Piperade Pie made with Heritage Eggs

2 Sep

6-DSCF0928Watercolour and ink sketch by Marlena Wyman

At the end of August we picked up our last dozen eggs from the U of A Farm for this round of the Adopt a Heritage Chicken Program (I introduced you to the program in my art blog post Chickens and Eggs).

The-Man-With-Whom-I-Keep-Company and I have been taking lovely walks over to the U of A Farm every two weeks for the past 5 months to pick up a dozen delicious eggs.

Image from Heritagechickens.ca

With the last pickup, Agnes Kulinski, the Business Director for the University of Alberta’s Poultry Research Centre, asked the 200 participants in the Program to send her a recipe that we made with our heritage chicken eggs. She is planning to make a recipe book with the contributions.

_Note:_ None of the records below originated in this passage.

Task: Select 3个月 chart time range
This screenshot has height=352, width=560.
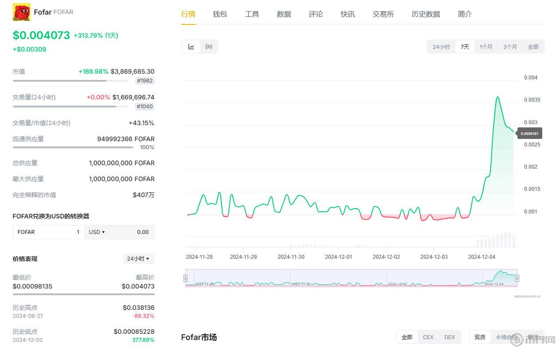Action: [510, 47]
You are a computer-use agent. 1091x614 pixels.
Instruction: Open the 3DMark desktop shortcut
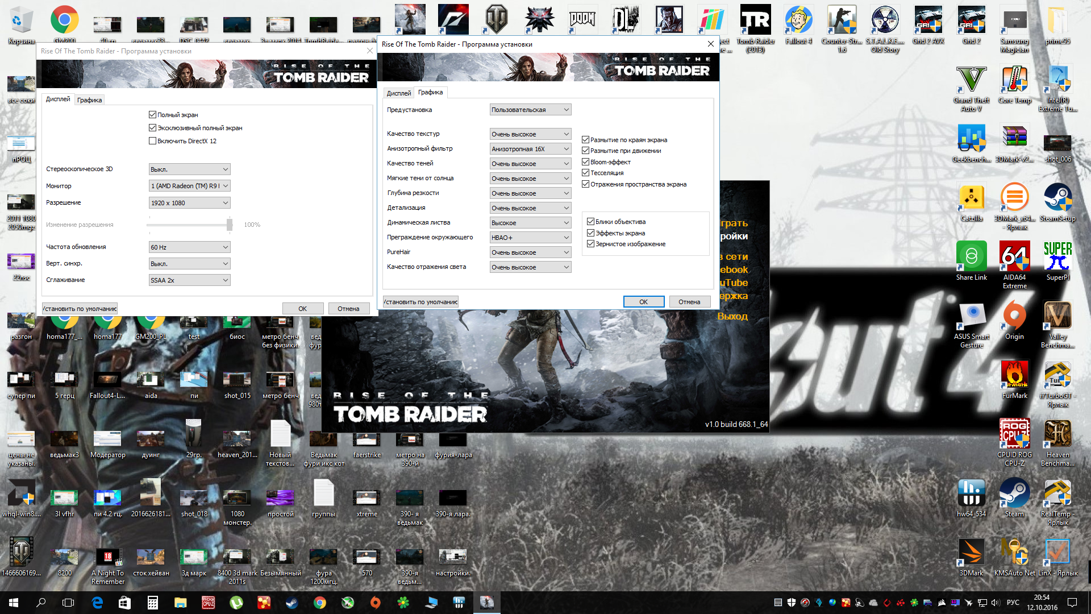pos(971,554)
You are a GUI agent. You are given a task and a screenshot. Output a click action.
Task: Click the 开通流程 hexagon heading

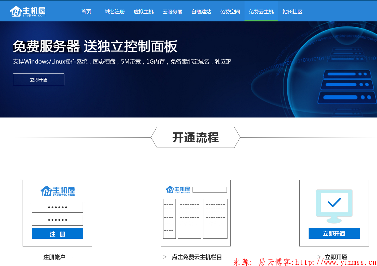tap(195, 137)

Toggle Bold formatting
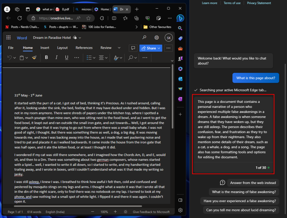click(x=46, y=58)
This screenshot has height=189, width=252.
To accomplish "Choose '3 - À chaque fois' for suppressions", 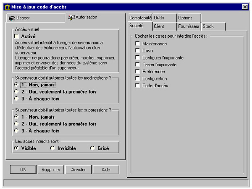I will 16,131.
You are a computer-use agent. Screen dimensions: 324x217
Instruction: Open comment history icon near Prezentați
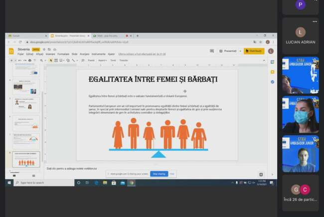click(211, 51)
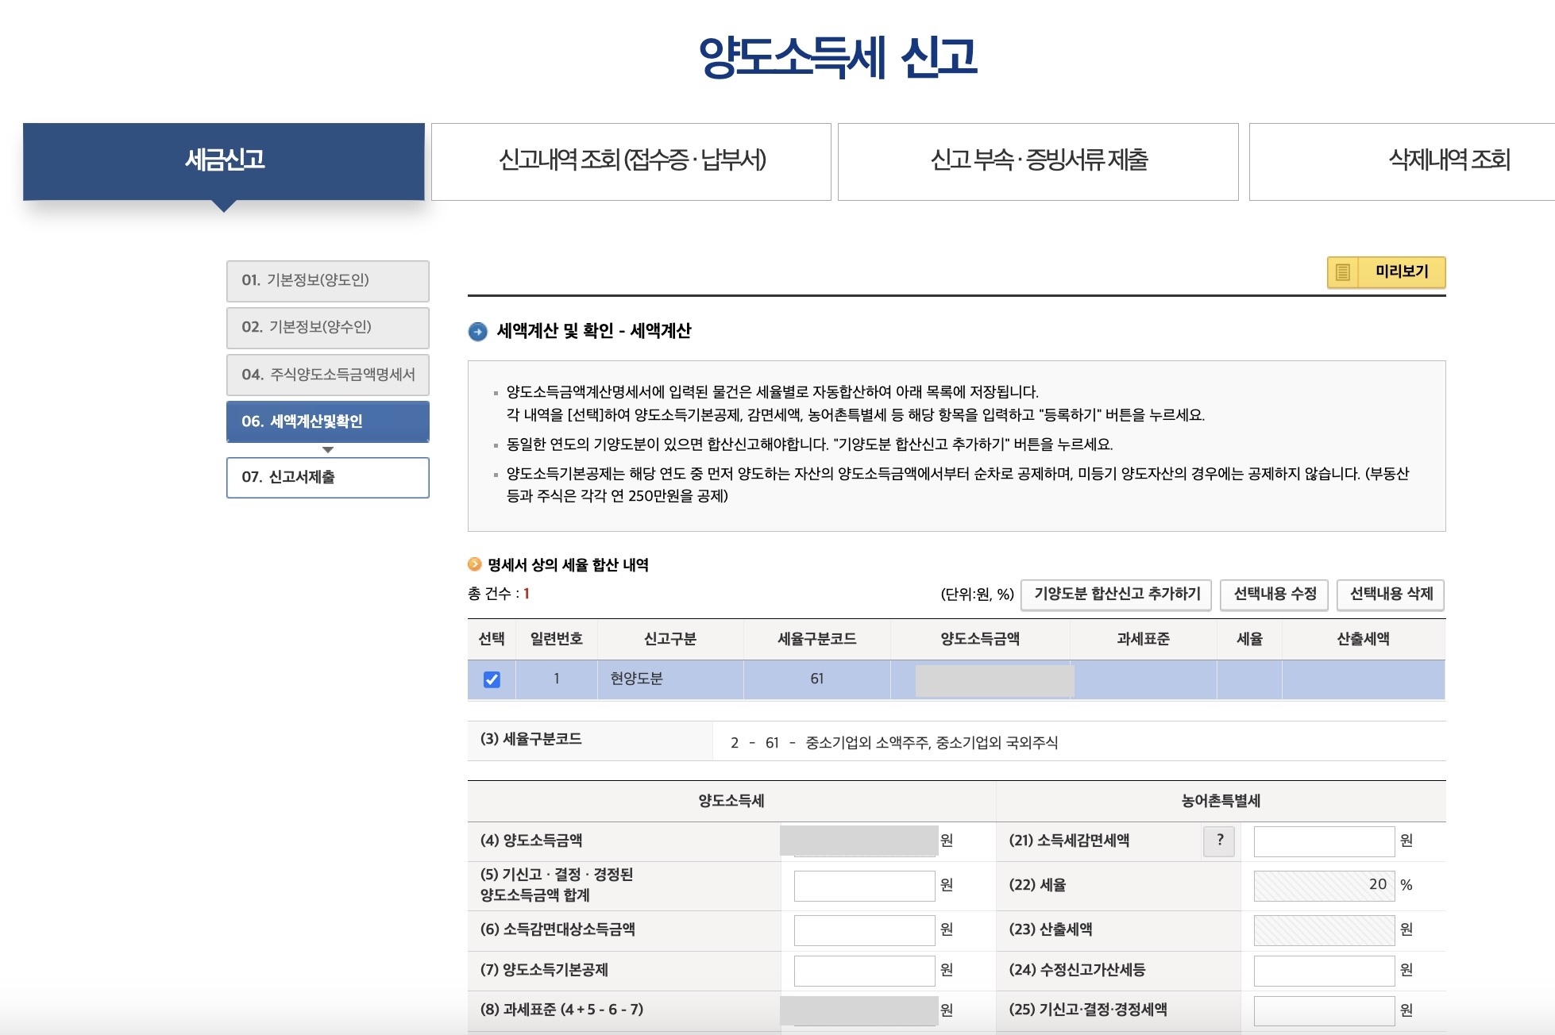Switch to 신고내역 조회 (접수증·납부서) tab
1555x1035 pixels.
(x=631, y=161)
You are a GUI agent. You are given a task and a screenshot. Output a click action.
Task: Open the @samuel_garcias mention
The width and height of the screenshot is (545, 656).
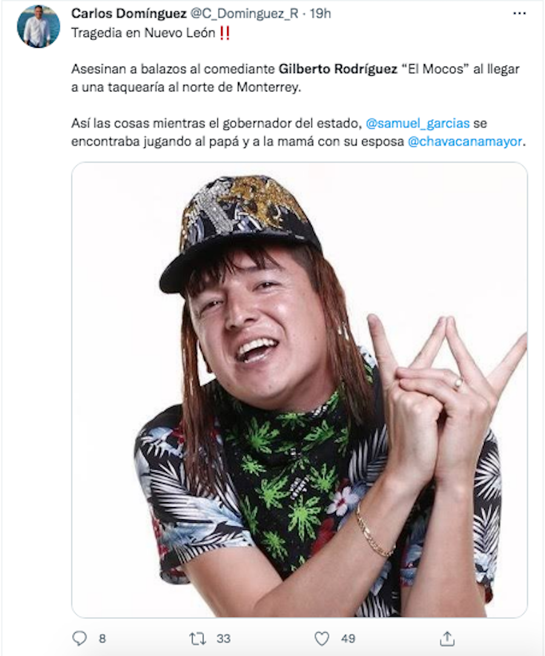click(417, 124)
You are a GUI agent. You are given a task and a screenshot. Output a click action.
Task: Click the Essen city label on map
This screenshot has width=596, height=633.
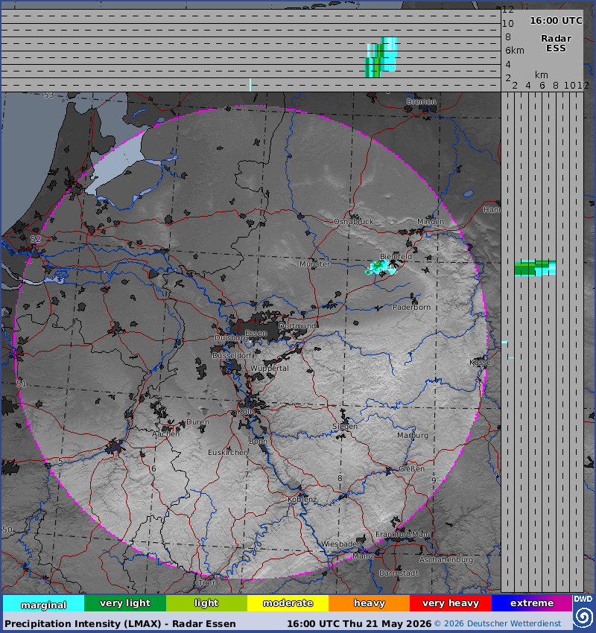click(x=256, y=334)

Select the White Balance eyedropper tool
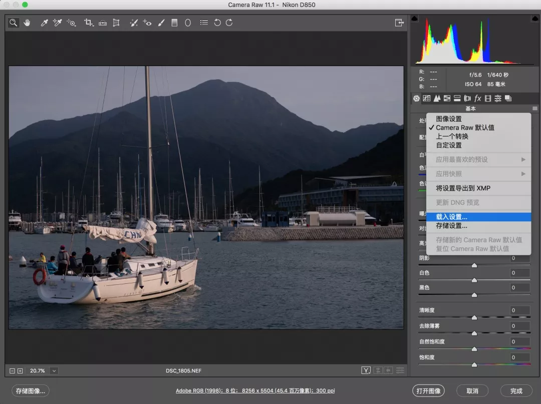pos(44,23)
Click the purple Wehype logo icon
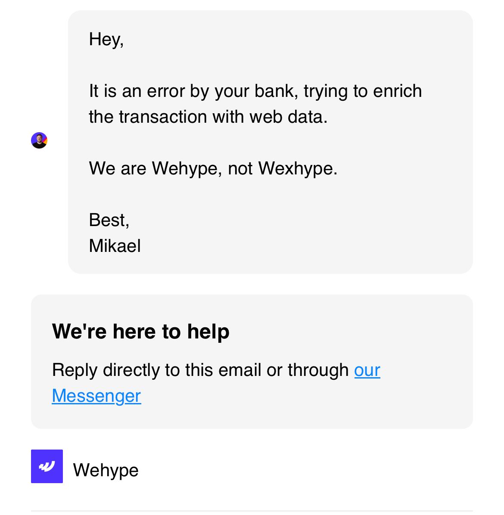This screenshot has height=515, width=504. pyautogui.click(x=47, y=466)
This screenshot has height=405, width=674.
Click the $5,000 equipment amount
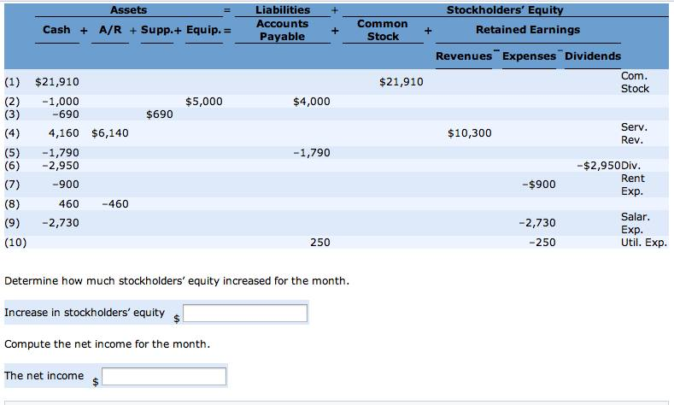coord(204,102)
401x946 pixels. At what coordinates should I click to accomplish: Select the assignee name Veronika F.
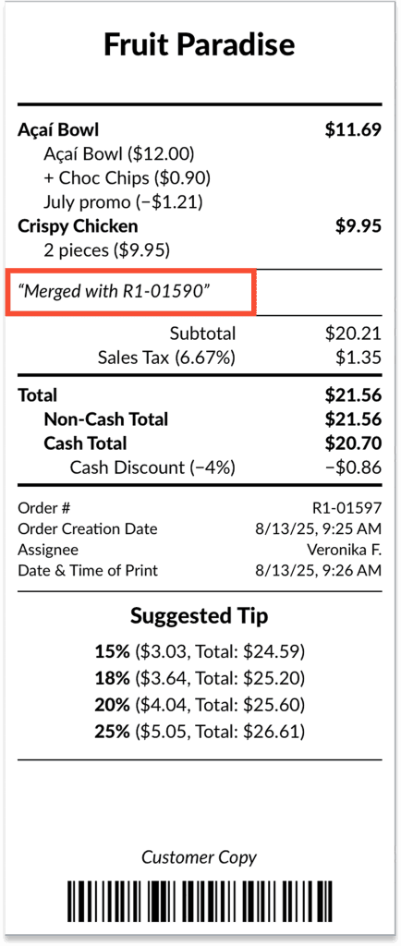[x=345, y=550]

One of my favourite egg recipes that I make regularly is Piperade Pie from my Lee Bailey’s Soup Meals cookbook. He was Martha Stewart before Martha Stewart. I love cookbooks with photos, and his have lots of  photos as well as menus and suggestions for hosting and entertaining. I also have his Country Weekends and Good Parties cookbooks. I would like more so if anyone out there wants to give me a gift, it will be gratefully received thank you very much.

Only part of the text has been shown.